Transcribe all of the records precisely as they are presented.

+--

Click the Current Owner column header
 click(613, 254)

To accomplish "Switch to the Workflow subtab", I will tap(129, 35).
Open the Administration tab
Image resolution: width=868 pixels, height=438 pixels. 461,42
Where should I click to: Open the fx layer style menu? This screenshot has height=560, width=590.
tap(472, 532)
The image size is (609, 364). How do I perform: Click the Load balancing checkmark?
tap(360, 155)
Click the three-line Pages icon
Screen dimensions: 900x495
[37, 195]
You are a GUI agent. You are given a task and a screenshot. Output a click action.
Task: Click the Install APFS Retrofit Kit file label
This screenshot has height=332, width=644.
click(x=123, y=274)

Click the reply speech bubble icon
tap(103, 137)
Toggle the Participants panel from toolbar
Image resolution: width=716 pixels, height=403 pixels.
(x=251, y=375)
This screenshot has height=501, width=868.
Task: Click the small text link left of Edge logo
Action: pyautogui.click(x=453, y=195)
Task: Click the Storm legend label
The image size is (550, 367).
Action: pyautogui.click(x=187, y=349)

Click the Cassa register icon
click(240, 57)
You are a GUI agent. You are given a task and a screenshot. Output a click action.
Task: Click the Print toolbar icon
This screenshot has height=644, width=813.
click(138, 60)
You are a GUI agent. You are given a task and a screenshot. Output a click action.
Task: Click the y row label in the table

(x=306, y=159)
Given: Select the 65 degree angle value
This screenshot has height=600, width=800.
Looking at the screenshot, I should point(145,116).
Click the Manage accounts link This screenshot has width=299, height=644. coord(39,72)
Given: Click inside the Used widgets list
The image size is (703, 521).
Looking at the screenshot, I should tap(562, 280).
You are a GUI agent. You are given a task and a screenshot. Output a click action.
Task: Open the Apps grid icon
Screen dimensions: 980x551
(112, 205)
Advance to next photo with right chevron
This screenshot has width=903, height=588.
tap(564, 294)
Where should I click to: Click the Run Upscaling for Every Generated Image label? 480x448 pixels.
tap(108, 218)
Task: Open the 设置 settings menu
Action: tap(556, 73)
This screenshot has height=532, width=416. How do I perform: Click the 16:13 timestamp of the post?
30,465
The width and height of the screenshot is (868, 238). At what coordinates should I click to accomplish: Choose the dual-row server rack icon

+--

> **Task response**:
Click the Current Owner column header
 click(613, 254)

To accomplish "Switch to the Workflow subtab", I will tap(129, 35).
Open the Administration tab
Image resolution: width=868 pixels, height=438 pixels. 461,42
Where should I click to: Open the fx layer style menu? This screenshot has height=560, width=590.
tap(472, 532)
The image size is (609, 364). How do I perform: Click the Load balancing checkmark?
tap(360, 155)
Click the three-line Pages icon
Screen dimensions: 900x495
[37, 195]
You are a GUI agent. You are given a task and a screenshot. Output a click action.
Task: Click the Install APFS Retrofit Kit file label
This screenshot has height=332, width=644.
click(x=123, y=274)

Click the reply speech bubble icon
tap(103, 137)
Toggle the Participants panel from toolbar
Image resolution: width=716 pixels, height=403 pixels.
(x=251, y=375)
This screenshot has height=501, width=868.
Task: Click the small text link left of Edge logo
Action: pyautogui.click(x=453, y=195)
Task: Click the Storm legend label
The image size is (550, 367).
Action: pyautogui.click(x=187, y=349)

Click the Cassa register icon
click(240, 57)
You are a GUI agent. You are given a task and a screenshot. Output a click action.
Task: Click the Print toolbar icon
This screenshot has height=644, width=813.
click(138, 60)
You are a GUI agent. You are given a task and a screenshot. Output a click action.
Task: Click the y row label in the table

(x=306, y=159)
Given: Select the 65 degree angle value
This screenshot has height=600, width=800.
Looking at the screenshot, I should point(145,116).
Click the Manage accounts link This screenshot has width=299, height=644. coord(39,72)
Given: Click inside the Used widgets list
The image size is (703, 521).
Looking at the screenshot, I should tap(562, 280).
You are a GUI agent. You are given a task and a screenshot. Output a click action.
Task: Open the Apps grid icon
Screen dimensions: 980x551
(112, 205)
Advance to next photo with right chevron
This screenshot has width=903, height=588.
tap(564, 294)
Where should I click to: Click the Run Upscaling for Every Generated Image label? 480x448 pixels.
tap(108, 218)
Task: Open the 设置 settings menu
Action: tap(556, 73)
This screenshot has height=532, width=416. How do I perform: Click the 16:13 timestamp of the post?
30,465
The width and height of the screenshot is (868, 238). At what coordinates should I click to accomplish: Choose the dual-row server rack icon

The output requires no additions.